Pando

GoPro tanks, and that's not good for other profitable companies

By Kevin Kelleher , written on January 14, 2016

From The Facepalm Desk

When the going gets tough, GoPro goes south.

Which, for now at least, settles a debate that has raged among GoPro bulls and bears ever since the company went public. And which isn't terrific news for the other consumer-tech companies that have joined GoPro in braving the public markets in recent years, let alone the companies that are contemplating an IPO in 2016.

GoPro fell near $11 a share last night. Eighteen months ago, GoPro went public at $24 a share, an IPO that raised $427 million and valued the company at close to $3 billion. Less than half of those proceeds - $201 million – went to GoPro itself. The rest went to cash out insiders like Nick Woodman and RW Camera Holdings, as well as pay back loans to obscure but lender-friendly credit unions like JP Morgan and Citibank.
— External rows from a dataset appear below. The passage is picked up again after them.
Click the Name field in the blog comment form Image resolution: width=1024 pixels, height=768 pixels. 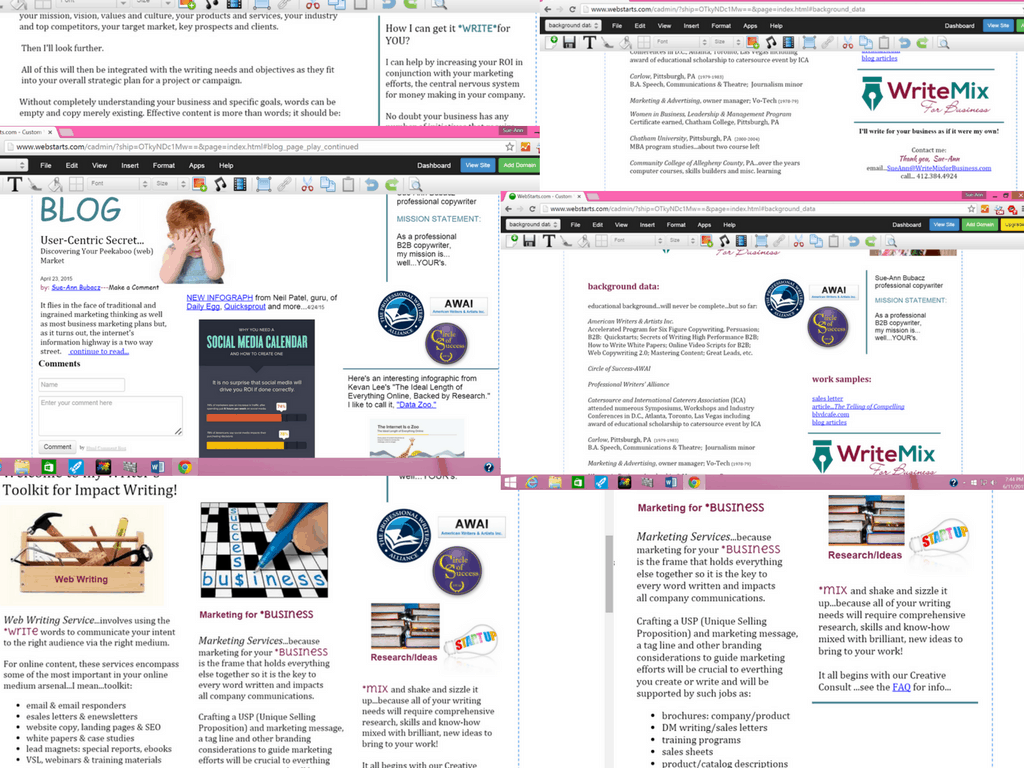pos(82,384)
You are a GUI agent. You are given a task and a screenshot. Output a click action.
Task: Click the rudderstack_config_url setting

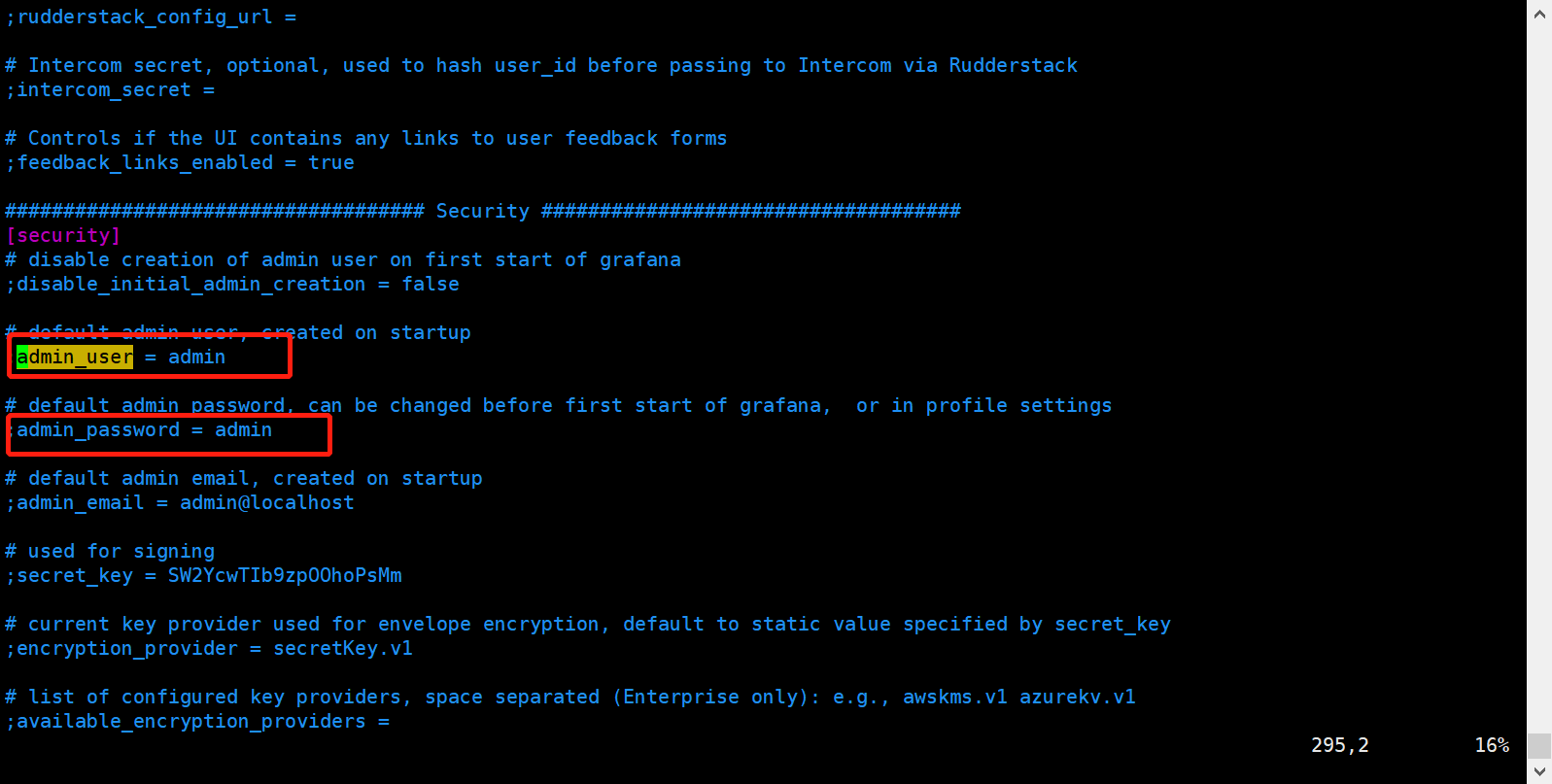145,17
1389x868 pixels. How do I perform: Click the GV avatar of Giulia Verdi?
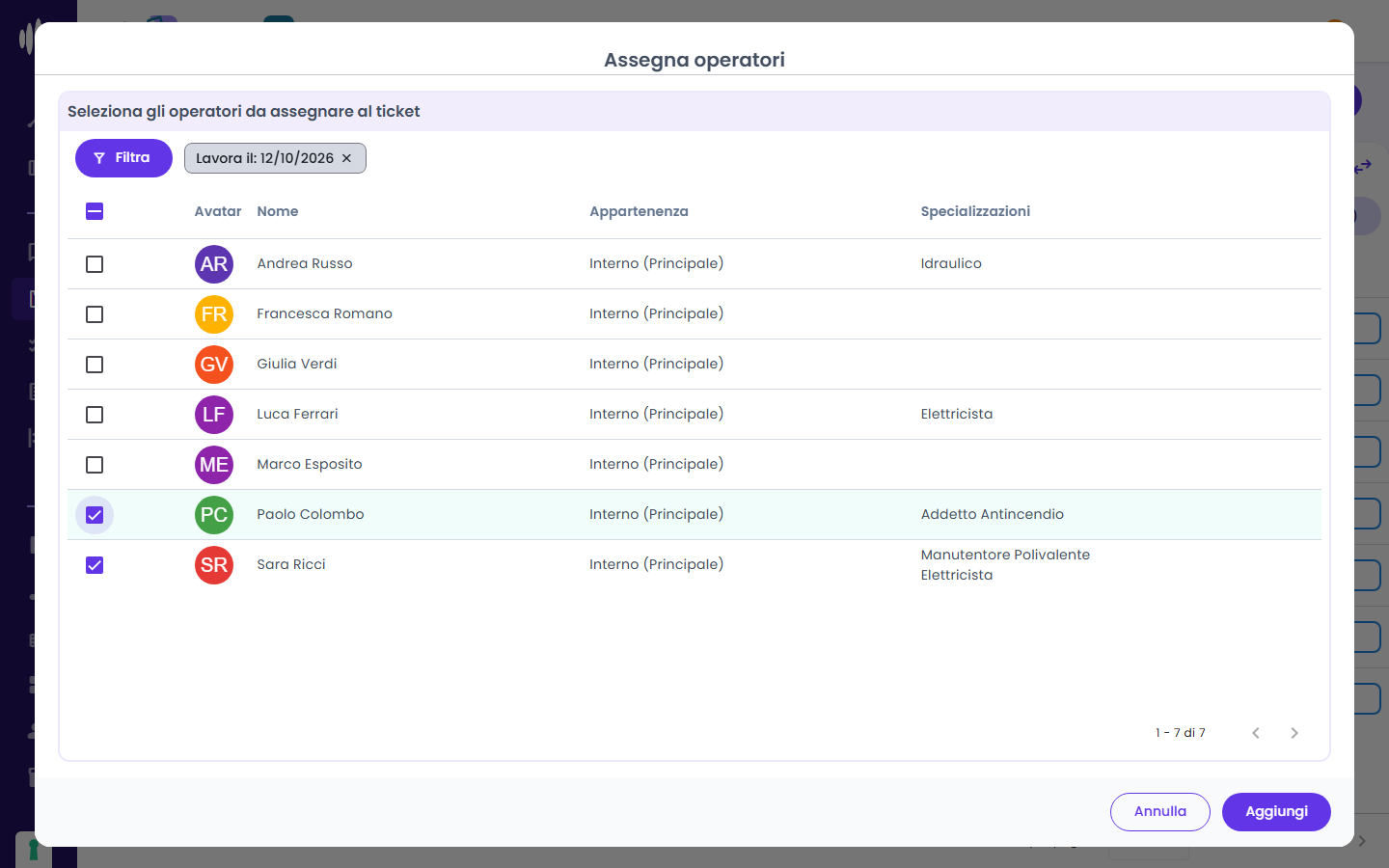(x=214, y=365)
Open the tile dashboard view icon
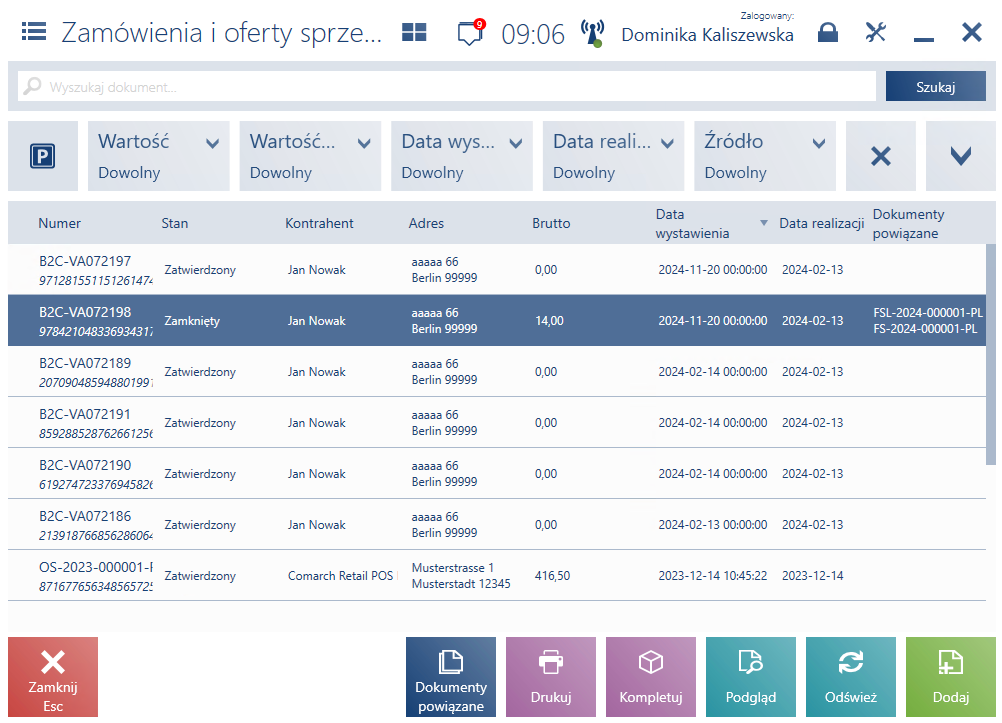This screenshot has height=723, width=1002. tap(414, 32)
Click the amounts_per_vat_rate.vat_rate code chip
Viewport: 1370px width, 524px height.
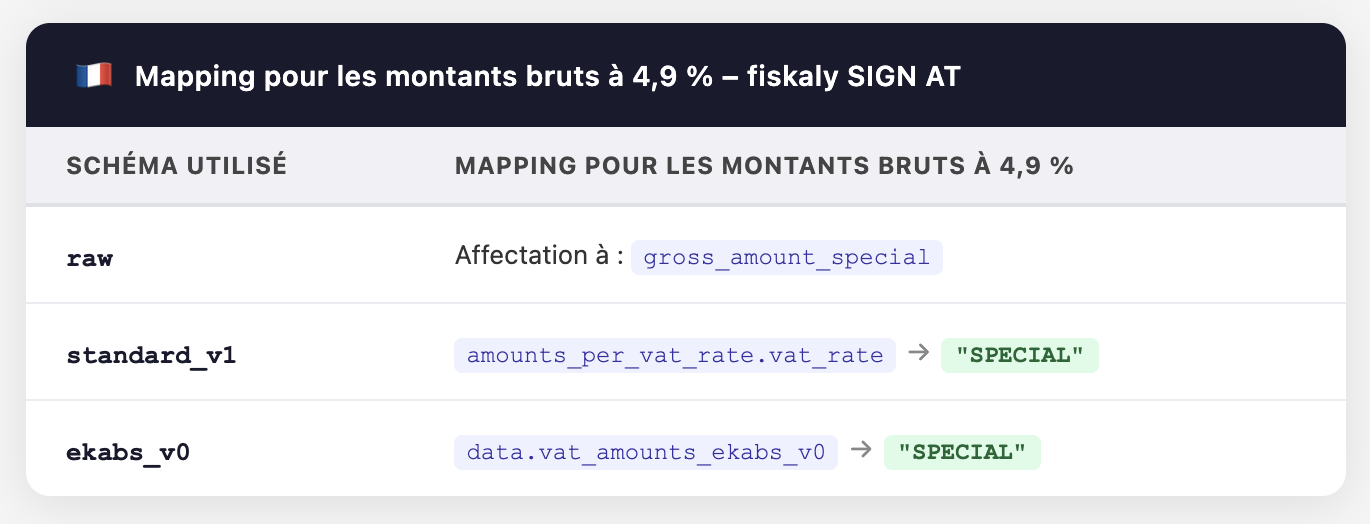(675, 355)
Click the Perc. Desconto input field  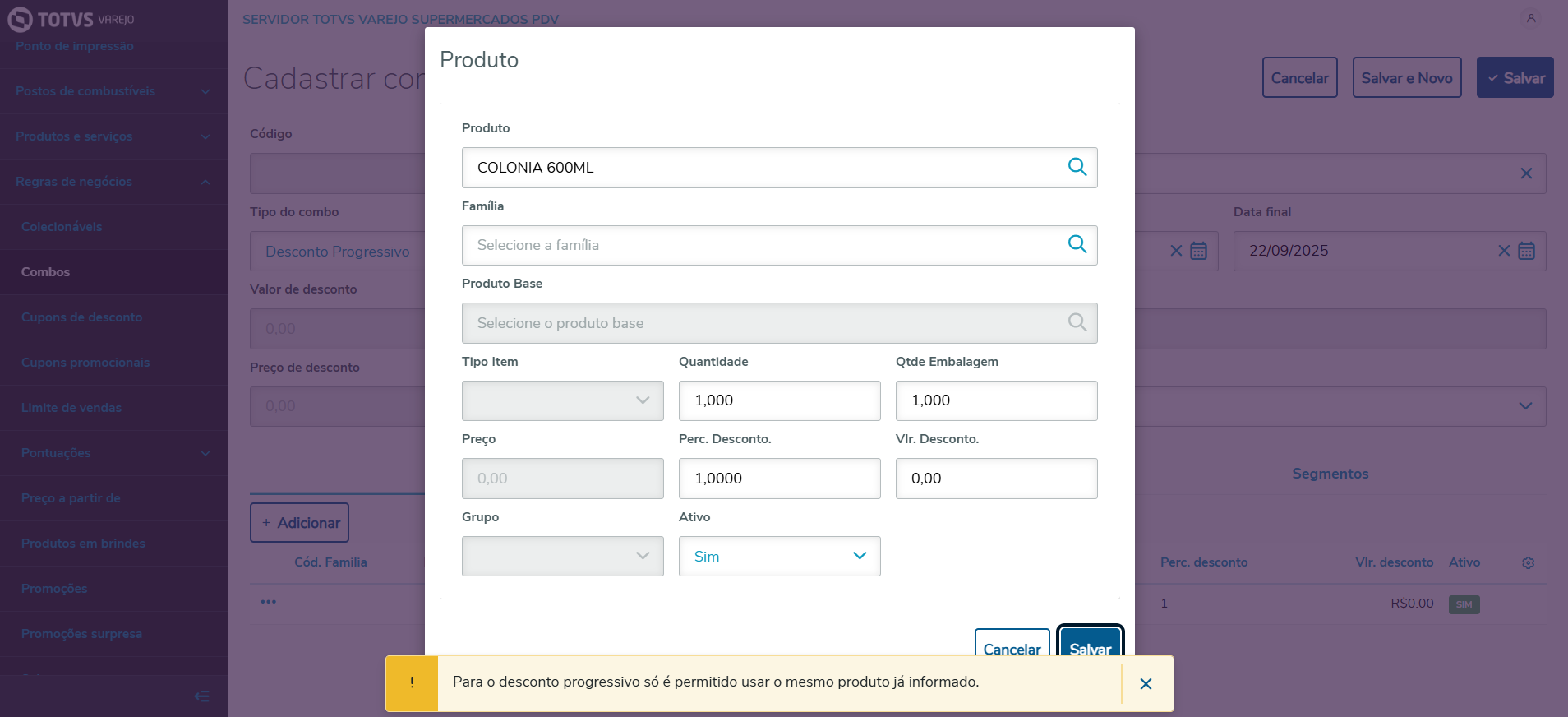[x=778, y=479]

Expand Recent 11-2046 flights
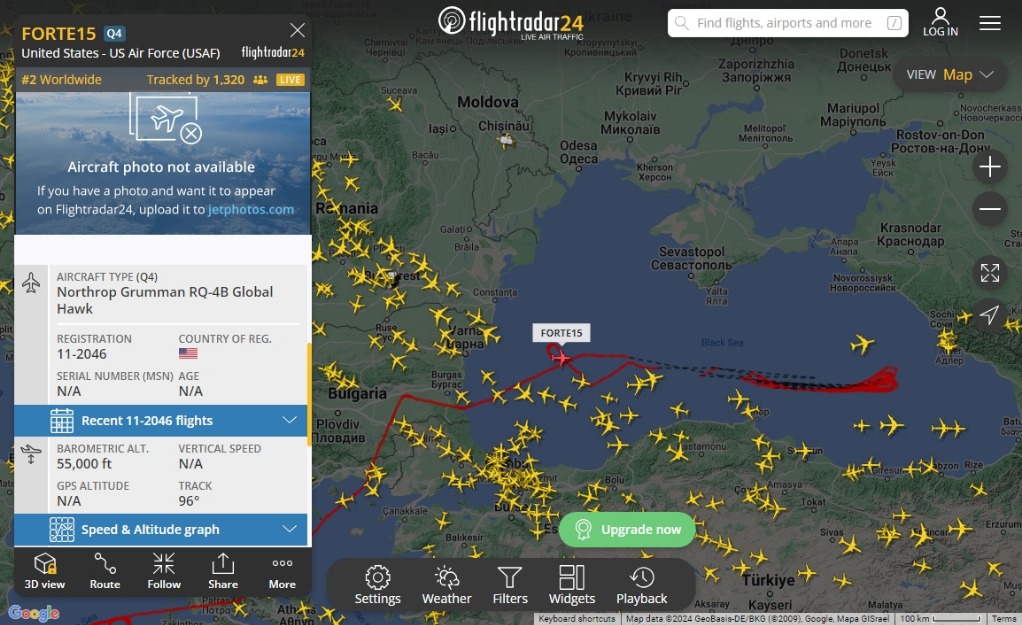coord(161,420)
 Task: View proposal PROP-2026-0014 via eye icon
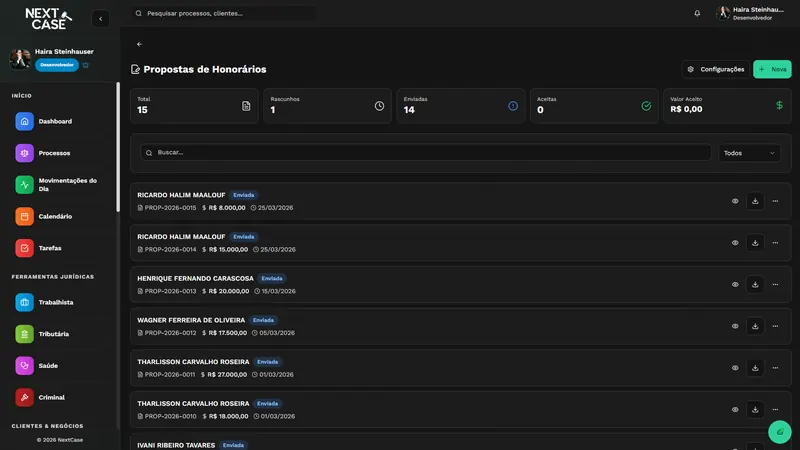735,243
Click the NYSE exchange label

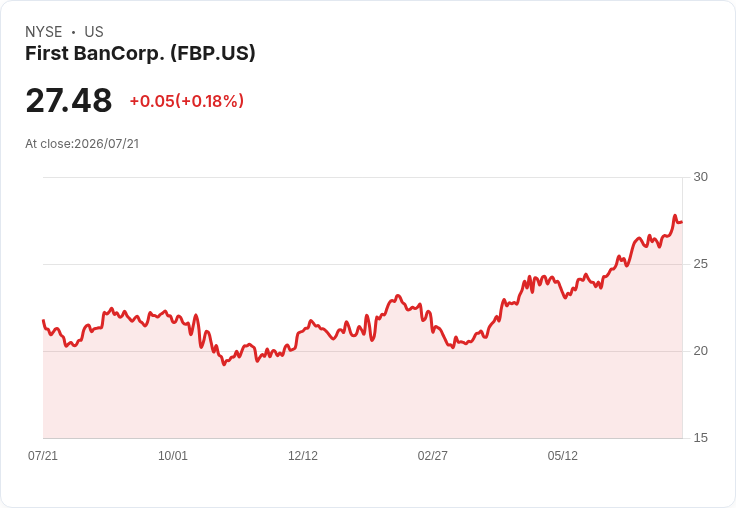click(44, 32)
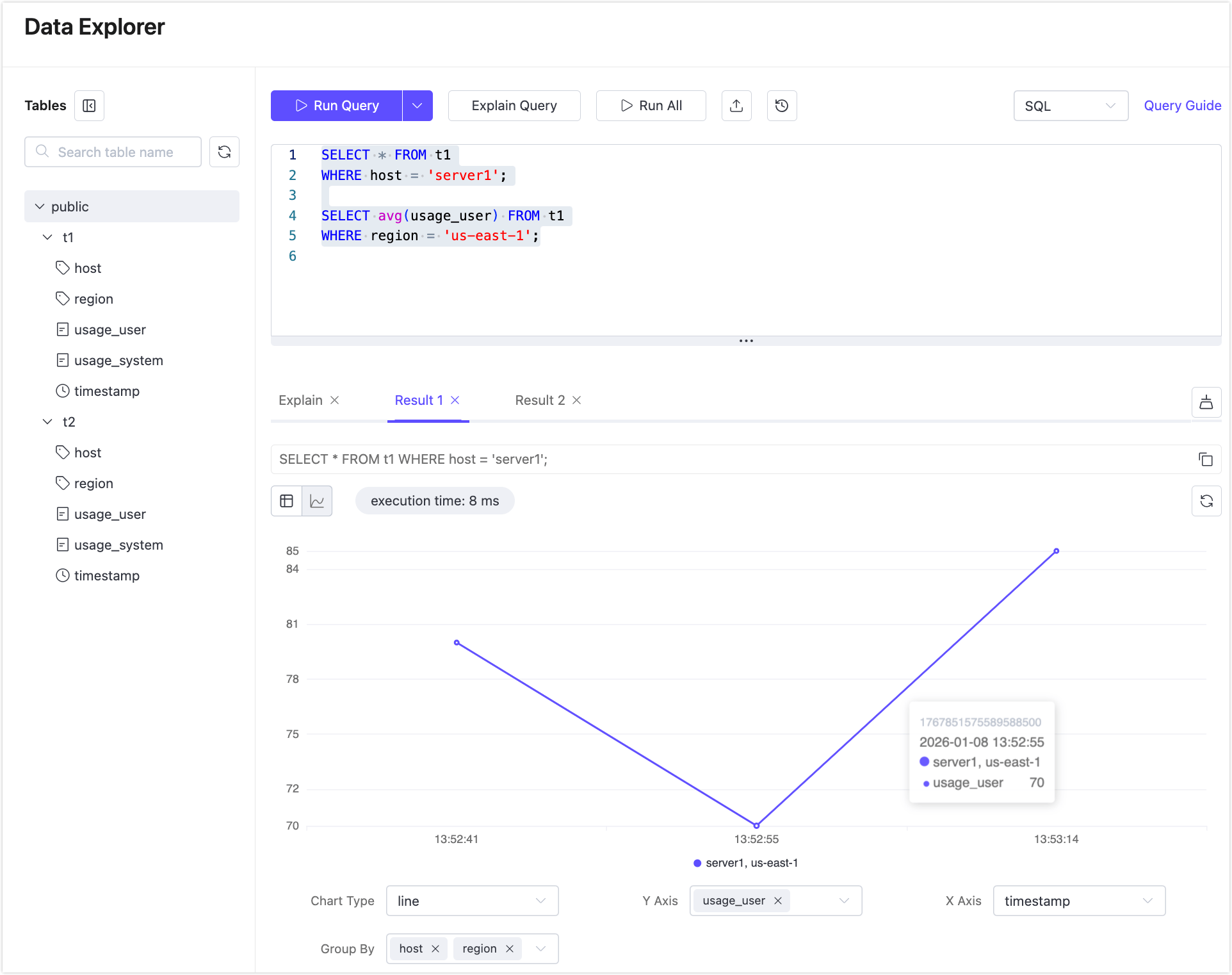Image resolution: width=1232 pixels, height=975 pixels.
Task: Open the Explain tab
Action: coord(300,400)
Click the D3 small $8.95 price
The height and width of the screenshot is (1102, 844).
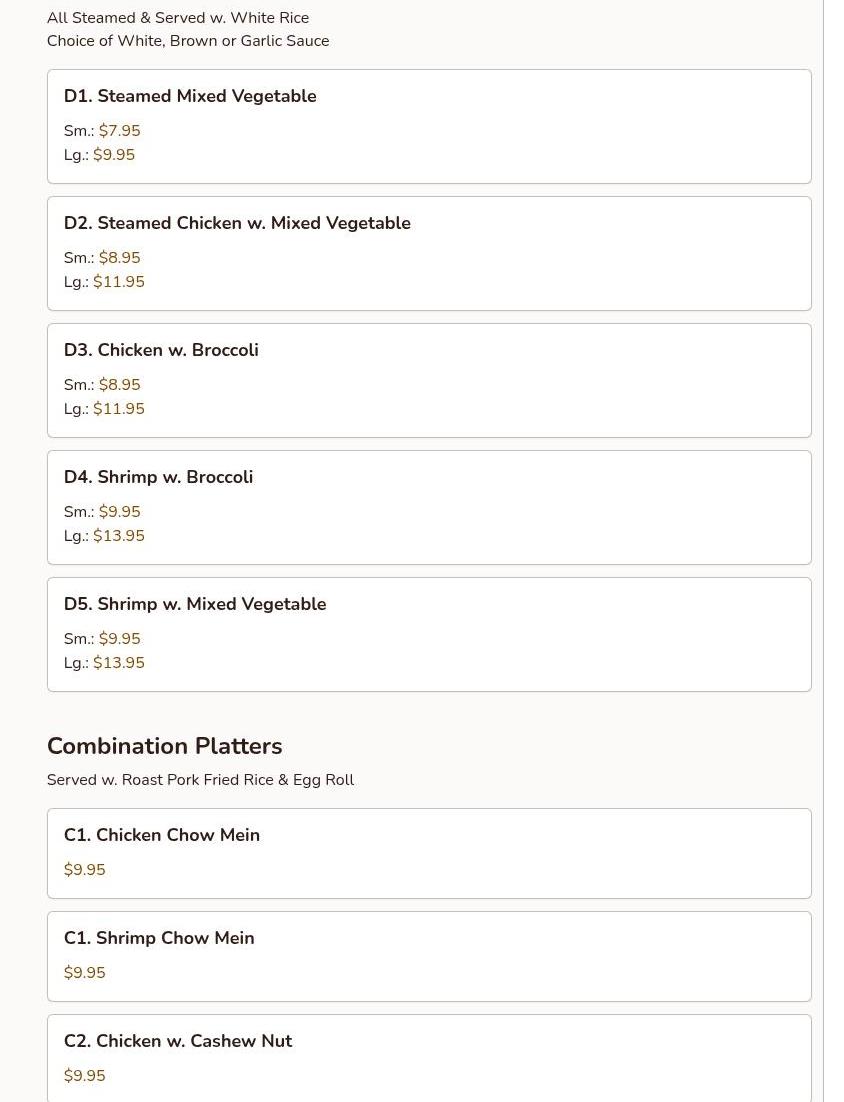(x=119, y=385)
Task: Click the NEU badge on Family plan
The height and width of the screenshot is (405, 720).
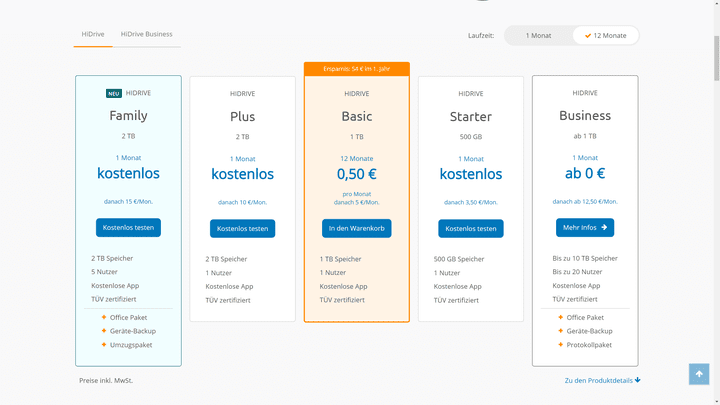Action: [114, 93]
After the IPO, Woodman made an appearance in the dog-and-pony shows staged on the Nasdaq floor that we all remember from the dot-com years and that - somehow, bizarrely, wrongly - live on. He held a GoPro camera between his teeth. Five months later, he was back at the exchange, not with camera in mouth but with hat in hand, seeking another $777 million in a secondary round.

A secondary round pursued within the first year after an IPO can signify a company that is a) growing so fast it's inhaling capital the way a healthy teen consumes food, or b) greedy. GoPro pushed for its secondary round only five months after its IPO. This was not a good sign for new investors, but they seemed to bite on the bait anyway. And some pundits pounded the table for this secondary offering, so there was that.

After all, within those five months, GoPro's stock had risen from its $24 a share offering price to $98 a share, or more than four times its offering price. Its secondary offering was priced at a relatively modest $75 a share, and investors went for it. But GoPro ended up raising only $93 million for its coffers.

Why such a paltry take? The rest of it went to insiders: Woodman again, as well as the formally repressed RW Camera Holdings - which turns out to be a private-equity firm called Riverwood Capital, which dares not speak its name in stock prospectuses - and in particular a GoPro board member named Michael Marks. He and other insiders cashed out while smaller investors who caught the GoPro fever dream were left with the tab. And Marks has only accelerated his selling in the past year.

Think about that. A promising company went public to great fanfare, with half the money going to insiders. A few months later, it had a much quieter secondary offering that raised three times as much money, with even more of the take going to insiders. And the insiders kept selling as the stock sunk. Does anyone now wonder why the stock fell 25 percent in an evening? The answer is, because insiders don't care.

In theory, the insiders are the ones who are supposed to care most. Woodman likes to say in public he founded GoPro while following his passion, which is really a lovely story, until you remember that financial markets eat life passions for breakfast, before dining on strangled dreams at lunch.

Woodman – who has sold nearly a half a billion dollars in GoPro stock to date (and remember, GoPro's market cap was only $2 billion Wednesday before the stock plunged, and is more likely worth $1.5 billion now) – has learned to surf these treacherous waves with formidable skill, even if it leaves other GoPro investors eating flotsam in his wake.

This is bad news for Fitbit, and Dropbox, and all the other companies that forged portmanteau words everyone else had given up on. These are the ones branded, like GoPro, as one-trick ponies. GoPro will pull them down too. GoPro, like Fitbit, has been profitable for a while. And Fitbit, like GoPro, has to prove to investors it has a second act. Fitbit was down 5 percent Wednesday and is down 36 percent so far this year.

GoPro, of course, issued a lot of talk about pivoting into new markets, which it would need if Apple or others copied its success formula. GoPro's answer was a push to become a media giant. So a year or so ago, you could have subscribed on YouTube to watch GoPro's channel of intoxicating sports for couch potatoes. Or you could have subscribed to PewDiePie. Today PewDiePie has 42 million subscribers and his own network through Disney. GoPro has about one twelfth as many subscribers.

See? This is exactly why you should never appear on the floor of a stock exchange with your product clenched jauntily between your teeth. Come an unsavory shareholder meeting and the retirees who looked to you for fiduciary rectitude are going to want that camera in your mouth again, while they scream spasms full of rage at you in all their hi-def spittle.

It seems I may have buried the lead here. GoPro isn't just down 25 percent in a day, it's down 54 percent from its offering price and 88 percent down from its peak. And yet it isn't toast yet – it's not only profitable its operating margins and cash flows have been growing. But it's a cautionary tale nonetheless for the other companies following its surfboard into public markets. Don't promise a second act you can't deliver – and by all means don't cash out before you do deliver.